I asked Charlie to pick up a timer one afternoon on his way to the hospital, and he arrived with a sleek digital item about the size of a package of cigarettes, with a tiny chamber for pills. I have six friends now on AZT—two white-banded blue capsules every four hours—and sometimes I’ll be with one of them and the beeping alarm will go off, alerting them to the next fix. The sound of it always knocks the wind out of me, signaling such a confusion of hope and last chances.
And so we staggered home on December II, with three shopping bags of drugs this time, and a warning that we must retain every last IV bottle and cap, to be returned when we came for the next batch. Burroughs Wellcome, the manufacturer, appeared to be quite paranoid about its trade secret. If we couldn’t account for a bottle cap, who knew that we hadn’t sold it surreptitiously to Upjohn? No question but that his homec
oming was a blissful triumph for Rog, though there was still a shiver of disbelief in both of us, as if we didn’t dare trust it yet. Meanwhile Bernice was indefatigable, appearing at our door at 7 A.M. so she could admit the nurse who came at eight for the final sequence of Pentamidine injections. Then Bernice would clean and cook all day, allowing me to huddle with Alfred at the computer in the study.
We had come to a dead end on every lead in the help department, and Bernice’s dawn-to-dark labors bore mute witness to the need. Roger was feeling more himself every day, but it was equally clear it would be New Year’s before he could get back to the office. Then we had a lucky break. Calling the Los Angeles AIDS Project to see if they could give us a referral on a nurse’s aide who wouldn’t be freaked by “the situation,” we discovered there was a state pilot program just beginning, to study the cost-benefit of in-home care versus hospitalization. It made no sense to keep people in the hospital at a thousand dollars a day when they weren’t even doctor-sick but simply debilitated or recuperating. The alternative was to maintain them in their own homes, providing daily help at a fraction of the cost. We offered to pay our own way to get into the study, but were told there were no financial requirements to qualify.

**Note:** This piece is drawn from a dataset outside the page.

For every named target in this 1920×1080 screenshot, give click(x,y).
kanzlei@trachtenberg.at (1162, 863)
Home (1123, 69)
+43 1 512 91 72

Next day we went down to the APLA offices on Santa Monica Boulevard, across from Plummer Park. Not an easy place to enter. I remember one of the founders of GMHC in New York telling Craig how he’d hate to need any of the services he’d created, not because it was demeaning to ask for help but because the issues raised were so awful—lost insurance, lost jobs, evictions, the full gamut of miseries. Roger and I had spent years blithely writing checks to such organizations, and surely there is magic in that as well. One does it in part to cover one’s ass, knocking on wood: Please, not me.
Now we sat on a battered sofa, staring across at a safe-sex poster, while I brooded about the germs on the grimy upholstery. Two men were cheerfully answering phones, coaxing people to ask the questions that had frozen in their throats. Then a counselor took us to an inner office for an intake interview. Roger answered all his questions simply and without self-consciousness. I was the one with the hurt pride. It was one of those irrational moments when I wanted to cry “Time out” and trot out Roger’s degrees and a list of my credits, to protect us from the ignominy of it all.